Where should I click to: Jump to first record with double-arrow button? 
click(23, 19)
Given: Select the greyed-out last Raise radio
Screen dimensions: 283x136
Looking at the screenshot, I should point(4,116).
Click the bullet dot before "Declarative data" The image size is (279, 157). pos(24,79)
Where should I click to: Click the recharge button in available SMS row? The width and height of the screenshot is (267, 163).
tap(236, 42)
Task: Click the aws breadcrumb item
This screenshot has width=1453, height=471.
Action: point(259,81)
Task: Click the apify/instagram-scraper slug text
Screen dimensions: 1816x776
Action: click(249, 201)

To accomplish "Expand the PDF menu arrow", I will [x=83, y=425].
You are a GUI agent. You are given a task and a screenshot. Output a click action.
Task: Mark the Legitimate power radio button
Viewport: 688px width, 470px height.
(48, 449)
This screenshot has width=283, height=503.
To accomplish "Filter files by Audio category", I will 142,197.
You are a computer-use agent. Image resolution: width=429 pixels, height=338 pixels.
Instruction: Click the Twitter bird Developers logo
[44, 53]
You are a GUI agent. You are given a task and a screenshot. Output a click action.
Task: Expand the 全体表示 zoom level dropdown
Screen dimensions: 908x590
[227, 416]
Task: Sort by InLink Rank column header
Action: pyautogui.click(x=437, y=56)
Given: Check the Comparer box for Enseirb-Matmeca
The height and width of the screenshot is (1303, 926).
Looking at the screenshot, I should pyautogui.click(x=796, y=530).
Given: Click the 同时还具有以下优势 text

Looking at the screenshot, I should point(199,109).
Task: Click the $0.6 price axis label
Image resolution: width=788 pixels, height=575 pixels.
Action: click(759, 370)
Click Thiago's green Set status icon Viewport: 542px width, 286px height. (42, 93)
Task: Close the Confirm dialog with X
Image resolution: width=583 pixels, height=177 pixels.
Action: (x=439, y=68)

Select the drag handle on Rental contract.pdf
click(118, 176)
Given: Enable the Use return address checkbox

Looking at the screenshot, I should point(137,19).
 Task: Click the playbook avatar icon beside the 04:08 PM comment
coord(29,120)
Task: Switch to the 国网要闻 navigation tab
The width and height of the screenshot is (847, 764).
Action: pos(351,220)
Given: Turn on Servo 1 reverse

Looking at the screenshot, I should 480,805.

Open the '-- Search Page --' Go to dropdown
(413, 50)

Task prompt:
Which lines above include the word "accomplish"? Return each one.

Written response:
To accomplish "Expand the PDF menu arrow", I will [x=83, y=425].
To accomplish "Filter files by Audio category", I will 142,197.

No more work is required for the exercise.